Plus, moving U.S. forces out of Seoul would make the South Korean capital a less inviting target for the 10,000 pieces of North Korean artillery targeting the 35 million people living in its metropolitan area. And it would lower the visibility and reduce the footprint of U.S. forces in Korea, which would dampen anti-American voices there.
Defense Secretary Donald Rumsfeld also (rightly) wants greater strategic flexibility and mobility for U.S. forces in Korea for possible military operations on, and off, the peninsula. An American redeployment - whether that means the same number of troops or fewer - wouldn't lessen America's commitment to South Korea's defense.

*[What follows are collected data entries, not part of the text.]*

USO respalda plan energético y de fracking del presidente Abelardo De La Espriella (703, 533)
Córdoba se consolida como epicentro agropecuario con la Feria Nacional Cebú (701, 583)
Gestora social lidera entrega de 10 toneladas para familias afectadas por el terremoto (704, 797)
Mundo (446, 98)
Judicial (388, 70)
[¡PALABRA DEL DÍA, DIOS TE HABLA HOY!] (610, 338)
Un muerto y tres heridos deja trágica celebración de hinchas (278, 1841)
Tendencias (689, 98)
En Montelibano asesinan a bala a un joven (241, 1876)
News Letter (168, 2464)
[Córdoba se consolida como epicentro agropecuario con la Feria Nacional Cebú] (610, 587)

In October, the Republic of Korea and the United States will celebrate their alliance's 50th anniversary. The challenges the alliance now faces are arguably the toughest since the Korean War. Though not an overwhelming success, the Bush-Roh summit was an important step toward a consensus in resolving one of the world's most nettlesome national-security challenges - a nuclear North Korea.
Only a steady hand on the tiller of state by both leaders, in partnership with Japan, can ensure a verifiable and irreversible end to the North Korean nuclear nightmare.
Peter Brookes, a former deputy assistant secretary of defense, is a senior fellow for national security affairs at The Heritage Foundation (heritage.org).